Fred Williams, the Merchants owner and manager, cobbled together enough players to enter two of the few fastpitch tournaments offered since the pandemic began. In July, the team uncharacteristically lost all three games and had a couple of players suffer heat exhaustion in Ashland, Ohio, at the first tournament held in the country in almost five months. Things went much smoother two months later in Bullhead, Arizona, when the Merchants walked away with a second-place finish in a national tournament.
The Merchants headed into the summer of 2021 feeling optimistic with tournaments starting in June in Morro Bay. Then they travel to Fort Myers, Florida, in July and return to the Sunshine State in August for another tournament.
Don’t get Williams, 71, started on what the shutdown did to what’s believed to be the last remaining men’s fastpitch league in the East Bay. Fields weren’t available, so games were canceled and sponsorships dried up and the 55-year-old Hayward league died. He said it devastated dozens of diehards who enjoy the postgame camaraderie and beer at least as much as the competition.
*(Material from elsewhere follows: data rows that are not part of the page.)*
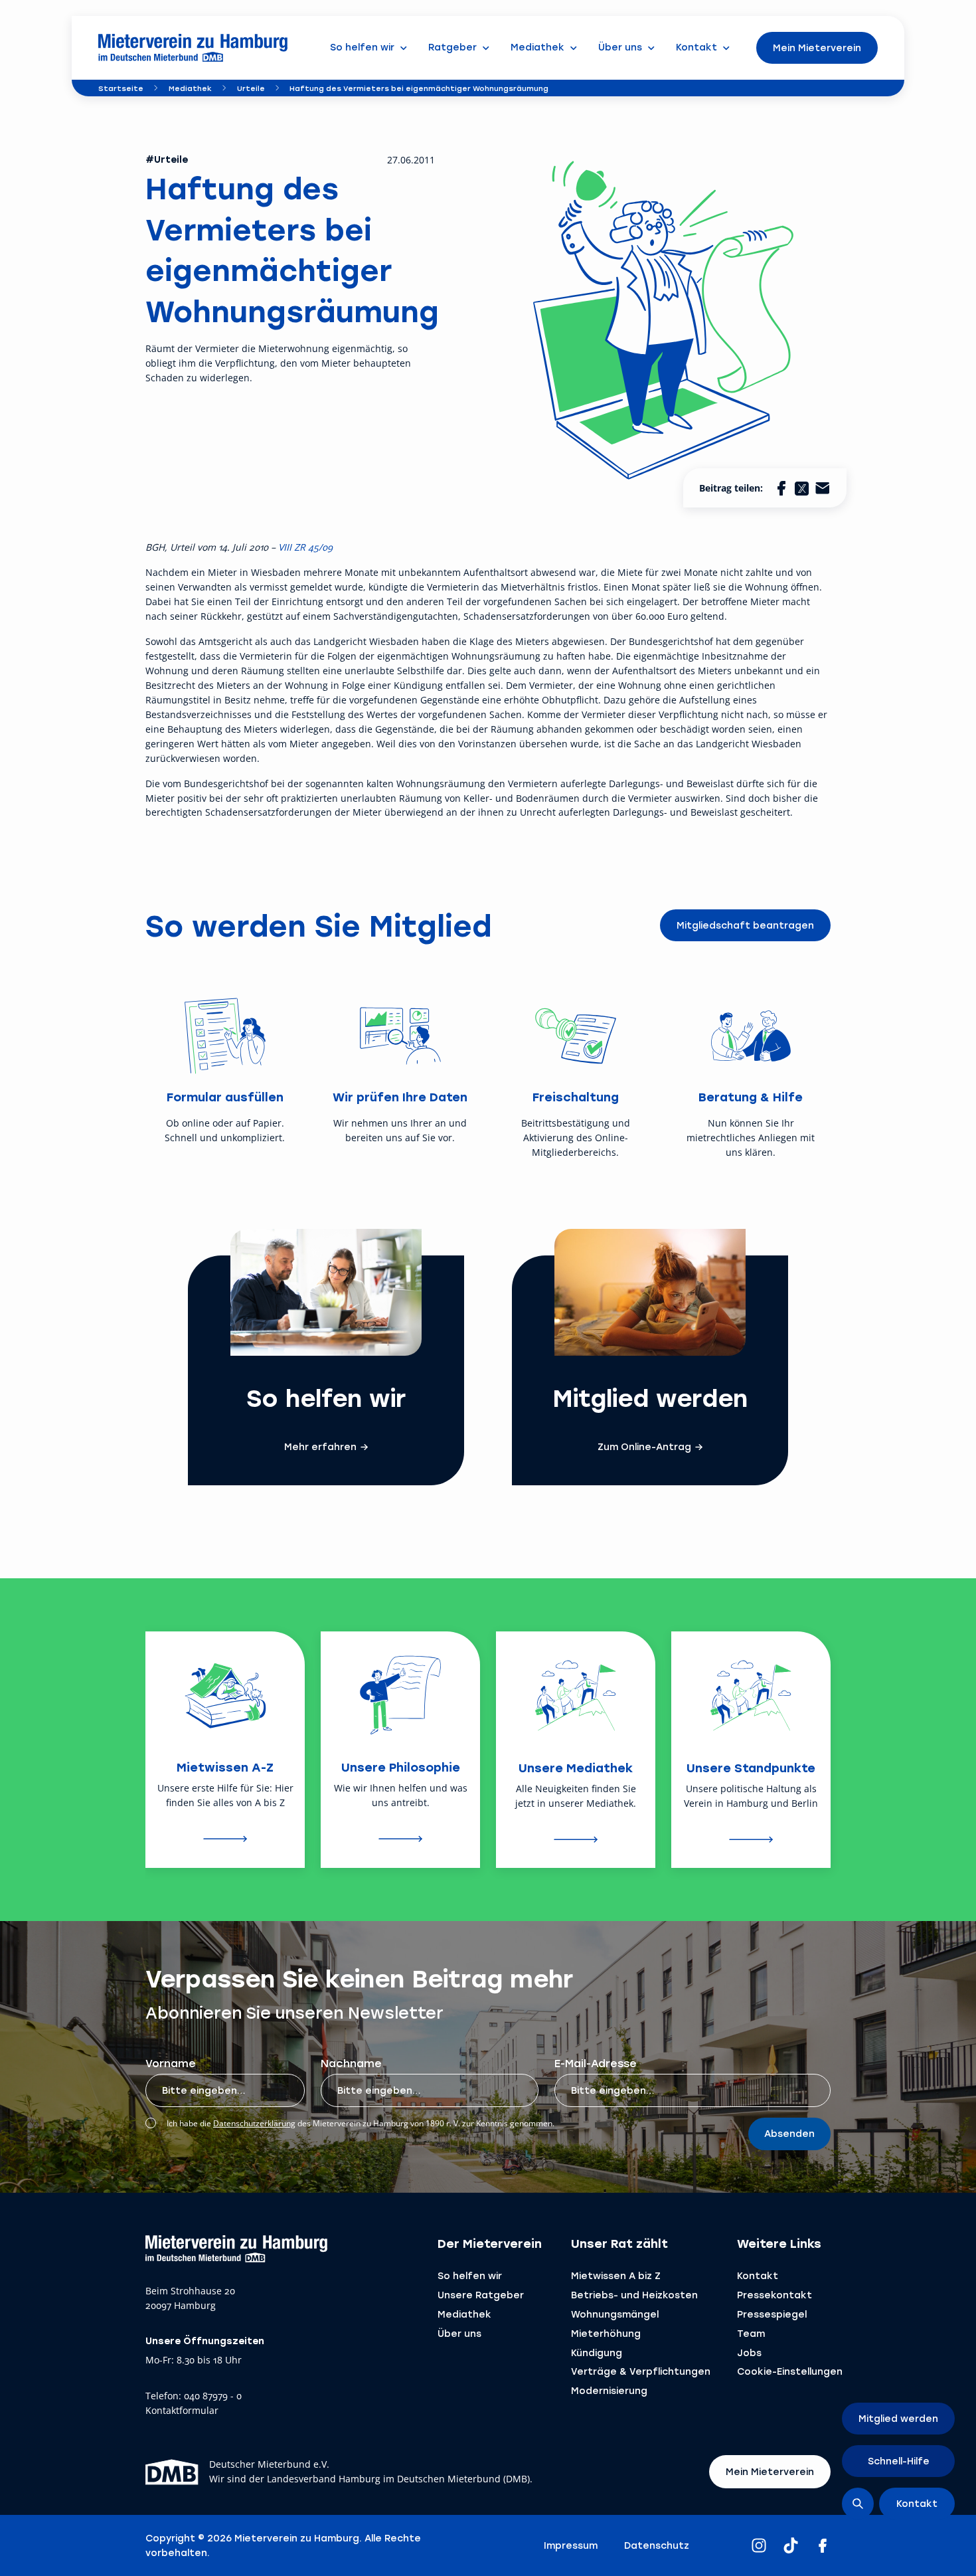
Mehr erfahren (320, 1446)
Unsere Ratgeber (481, 2294)
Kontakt (757, 2275)
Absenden (789, 2133)
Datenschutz (656, 2545)
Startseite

“People live and breathe this softball stuff,” said Williams, who ran the league and is hopeful it can be revived. “That’s what they think about all the time.”
At least Williams does. The Hayward man has played or coached for six decades and is Cal State East Bay’s all-time winningest women’s coach with 318 victories from 1983-93. He finally stopped playing in 2015 after decades of pitching took its toll and he had hip replacement surgery.
Williams said he is excited about the USA Nationals in Houston in October for 60-and-over players. By then, Williams said, many of his players will be turning 60 and the Merchants will be eligible to compete and potentially win their first national title since 2013.
It’s nice to see that winning ages well.
However, the consensus at Purissima Park in Los Altos Hills is getting the chance to play sometimes is a great joy.
The longtime home of Los Altos and Los Altos Hills Little Leagues is now a testament to youth baseball in the COVID era. Opening day in late March was unlike any of the previous 68 seasons.
While mayors of the two cities both tossed out the traditional first pitches almost everything else that day at the sycamore-lined baseball fields tucked against a green hillside looked different.
For the first time since anyone could remember, the leagues did not hold a parade. Baseball staples such as sunflower seeds and high fives were out.
Everyone from umpires, players, coaches and socially distanced fans wore face masks. Dugouts were empty, save for the upcoming two batters. Kids kept both their water and hand sanitizer bottles within reach.
None of it seemed to matter to those who embraced being there. A similar temperament prevailed in April at San Jose’s Allen at Steinbeck Elementary School, where 50 boys and girls enthusiastically played outside at a Silicon Valley National Junior Basketball League camp.
The youth basketball league, which has 1,300 kids from Redwood City to Hollister, was left with no choice but to conduct spring camps and perhaps even its summer leagues on the uneven pavement because of limitations on indoor activities.
Silicon Valley NJB, like almost all Bay Area youth basketball organizations, mainly relies on the use of public school gymnasiums. Without his own gym, director Andre Hunt said he had to improvise to give families an alternative to being cooped up for so long.
“They’ve been encased at home in front of their TV screens, getting Zoomed out,” Hunt said of the kids. “They wanna get out.”
Steve Apfelberg, Los Altos Hills Little League president, discovered that dispensing with the usual adornments did not matter as long as the kids could play.
“No one cared,” he said. “Some teams didn’t even get their uniforms yet. Ordinarily, there would be complaints about that.”
Not this year. Not after so much that had been lost on the diamonds and ballfields.
To think, the analytics crowd still says sacrifices should not be a part of baseball.